I was always intrigued by the Push dataset in PowerBI but it did had a big showstopper, you can’t mix it with other tables, which made is of little use for me, until Dec 2020, where it become possible to use it in a composite Model, see this excellent introduction
To see how it works, I tried it with this dataset, the Power Generation in Australia every 5 minutes.

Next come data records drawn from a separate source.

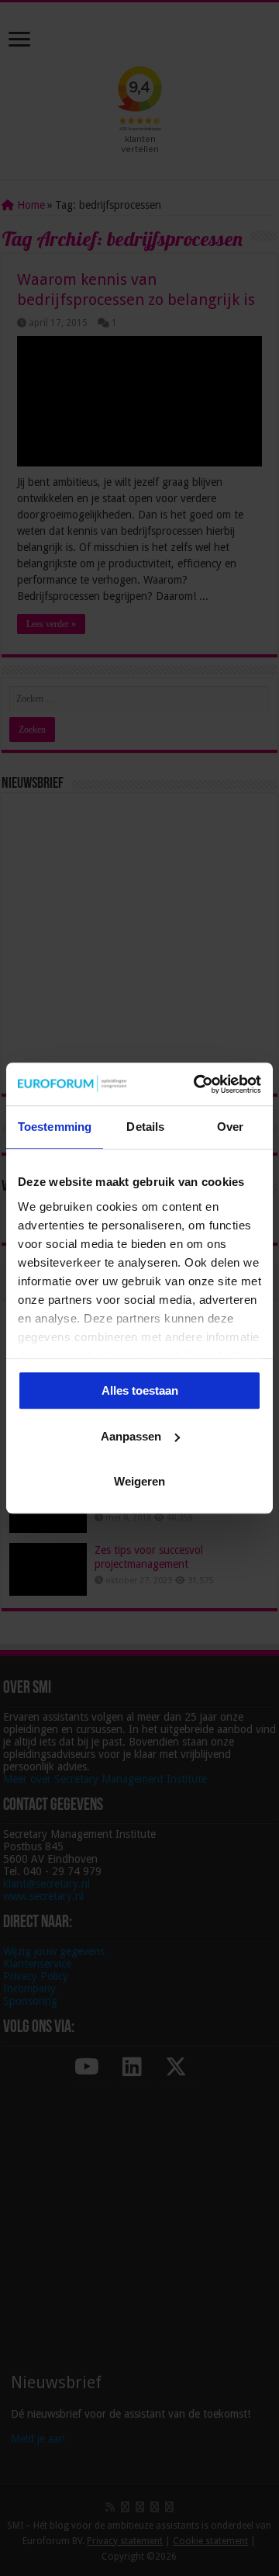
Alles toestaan (140, 1390)
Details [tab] (145, 1126)
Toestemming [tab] (54, 1126)
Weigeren (139, 1481)
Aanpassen (131, 1436)
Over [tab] (230, 1126)
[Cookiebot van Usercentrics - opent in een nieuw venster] (197, 1084)
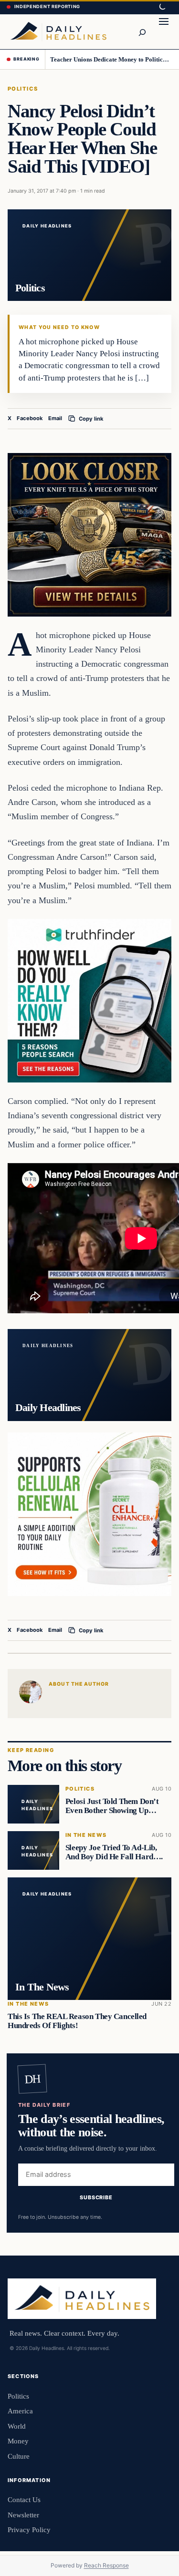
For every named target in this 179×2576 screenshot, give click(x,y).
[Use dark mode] (161, 7)
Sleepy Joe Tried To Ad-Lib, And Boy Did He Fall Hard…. (114, 1852)
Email (55, 418)
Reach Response (106, 2565)
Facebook (30, 418)
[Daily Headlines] (58, 31)
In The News (86, 1835)
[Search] (141, 31)
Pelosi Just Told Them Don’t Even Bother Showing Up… (112, 1806)
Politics (23, 88)
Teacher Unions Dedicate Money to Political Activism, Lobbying (111, 59)
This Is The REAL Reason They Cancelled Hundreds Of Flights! (77, 2021)
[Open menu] (163, 31)
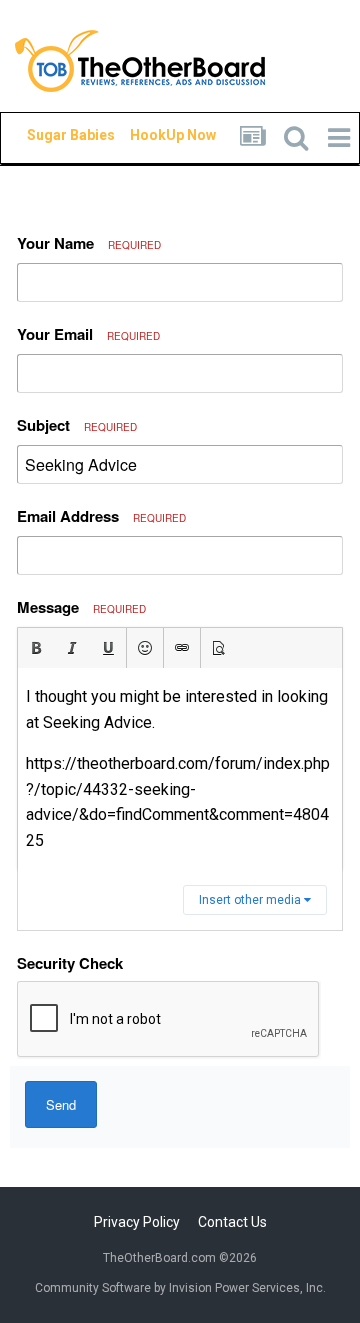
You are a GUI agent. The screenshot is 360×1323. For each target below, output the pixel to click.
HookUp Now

1- Create Dataset in PowerBI service
2- Get the URL
3- Use some tool to start streaming data
You need some tool to start pushing data into that Table, for example you can use Easymorph, Personally I have an existing python script that download the data and push it to a DB, I had to add only a couple of line of codes to make it push to PowerBI dataset directly, I copied the code from this function
Please make sure the datetime format is correct, otherwise it will not work.
###### post to PowerBI
df['SETTLEMENTDATE'] = [datetime.strftime(item, "%Y-%m-%dT%H:%M:%SZ") for item in df['SETTLEMENTDATE']]
REST_API_URL = "https://api.powerbi.com/beta/XXXXXXXXXXXXXXXXXXXXXX"
body = bytes(df.to_json(orient='records'), encoding='utf-8')
req = urllib2.Request(REST_API_URL, body)
response = urllib2.urlopen(req)
print("PowerBI: HTTP {0} {1}\n".format(response.getcode(), response.read()))
################################################
4- Build a Composite Model in PowerBI Desktop
DirectQuery to the Push dataset and a dimension Table as Import, we need the dimension table to know the fuel source of every generator ( wind, Coal etc), The Dimension Table change very rarely, less than 20 new rows per year !!!!
And here is the report
Maybe not a big deal for a lot of users, but Export to web does not work currently with composite Model as of 5-Jan-2021
5- Refresh the Page
Please notice, even if the data source refresh, you still needs to click refresh to get the Latest data on the visuals, when I try to add Automatic page refresh I get this error, I am using a pro license not PPU !!!!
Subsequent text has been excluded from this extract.